4.4.   Assim, nas formulações iniciais – ou seja, nos opúsculos de juventude (como o “Reorganizar a sociedade”, de 1822-1824) e ao longo dos cinco primeiros volumes da Filosofia positiva (de um total de seis) (1830-1841) –, Augusto Comte afirmava ao mesmo tempo, a importância da cientificidade (usando, para isso, a lei dos três estados como apoio) e a necessidade de concepções gerais, sintéticas e francamente relativas

4.4.1.     A necessidade das concepções gerais, sintéticas e relativas era afirmada em conjunto com a cientificidade, mas ela não era plena e conscientemente integrada à lei dos três estados, que se limitava assim, em seu enunciado, ao positivo como cientificidade

4.5.   Conforme nosso mestre disse em carta ao dr.

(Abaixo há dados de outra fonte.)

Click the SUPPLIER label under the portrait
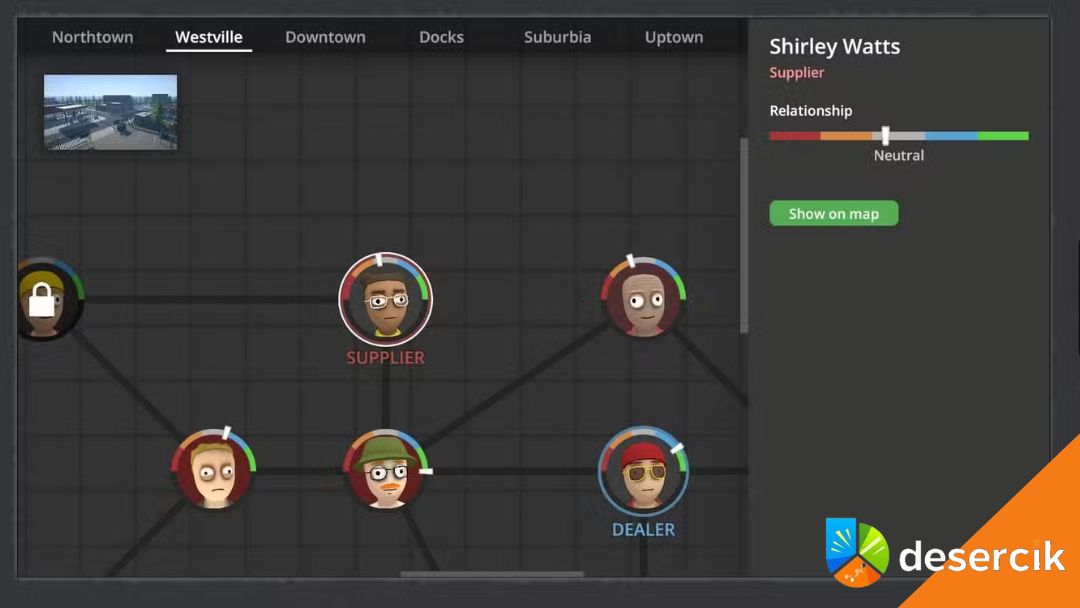The image size is (1080, 608). point(385,358)
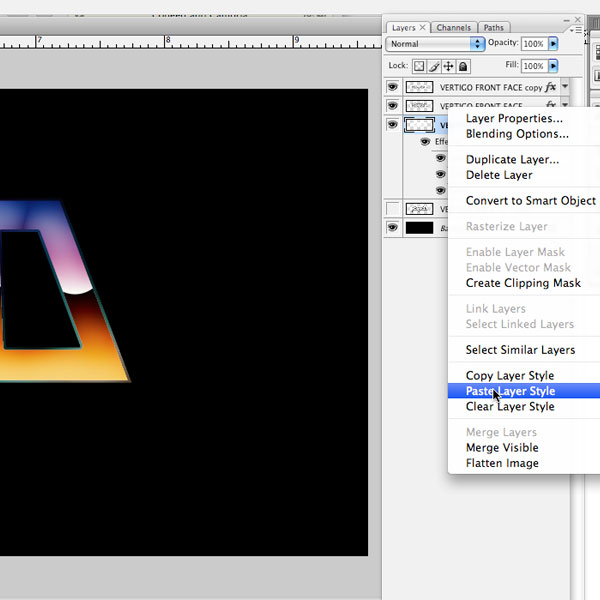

Audiffrent de 15 de Homero de 69 (12 de fevereiro de 1857), apenas a partir do último volume da Filosofia positiva (1842) é que o enunciado, ou melhor, que o sentido pura ou predominantemente científico na lei dos três estados mudou

4.6.   O relacionamento com Clotilde permitiu que Augusto Comte mudasse claramente o sentido, assumindo então que a positividade não pode ser apenas a cientificidade, mas deve ser, ainda mais, o aspecto sintético, subjetivo e relativo

4.7.   A Religião da Humanidade, proposta no Discurso sobre o conjunto do Positivismo (1848), fundada plenamente na Política positiva (1851-1854) e aprofundada na Síntese subjetiva (1856) consagrou definitivamente o sentido pleno da positividade, isto é, como síntese filosófica, relativa e subjetiva

5.      Pois bem: o ano de 1857 foi dedicado por Augusto Comte para reflexão e amadurecimento filosófico, preparando-se para a redação dos volumes seguintes da Síntese subjetiva

5.1.   No âmbito dessas reflexões, em conversas epistolares com seus discípulos, Augusto Comte apresentava e desenvolvia suas novas concepções

5.2.   Na já mencionada carta ao dr. Audiffrent, de 15 de Homero de 69 (12 de fevereiro de 1857), nosso mestre formaliza a concepção de positividade presente na lei intelectual dos três estados, desdobrando-a em uma lei dos quatro estados

5.2.1.     A positividade, assim, assume duas fases sucessivas: uma preparatória, a científica, e a outra verdadeiramente definitiva, a filosófica

5.2.2.     Além do aspecto filosófico, explicitamente ao mesmo tempo sintético, relativo e subjetivo, Augusto Comte indica que a verdadeira positividade exige que a utilidade seja claramente acrescida à realidade das concepções

5.2.2.1.           A mera realidade pode resultar – e, como sabemos, com freqüência resulta – no absolutismo científico

5.2.2.2.           Por outro lado, o pleno e conseqüente emprego da utilidade resulta em que é possível, e necessário, que criemos concepções que sejam fictícias mas úteis

5.2.2.2.1.                O critério da realidade não é final, mas não pode ser desprezado; assim, as ficções positivas, sem se limitarem à realidade, não podem negar as concepções reais

5.2.2.2.2.                Evidentemente, a subjetividade tem um largo papel aí, seja na forma da imaginação artística, seja na incorporação do fetichismo à positividade

5.2.2.2.3.                Isso tudo resulta em que, por um lado, as utopias positivas podem ser desenvolvidas com plena positividade e que, por outro lado, mesmo as concepções científicas abrem-se plenamente para enunciados simpáticos, isto é, ao mesmo tempo altruístas e artísticos

5.3.   Ao distinguir a positividade científica (que é preparatória e, portanto, provisória) da positividade plena, que é filosófica, nosso mestre também distingue a verdadeira positividade do mero cientificismo (e, por extensão, também do academicismo)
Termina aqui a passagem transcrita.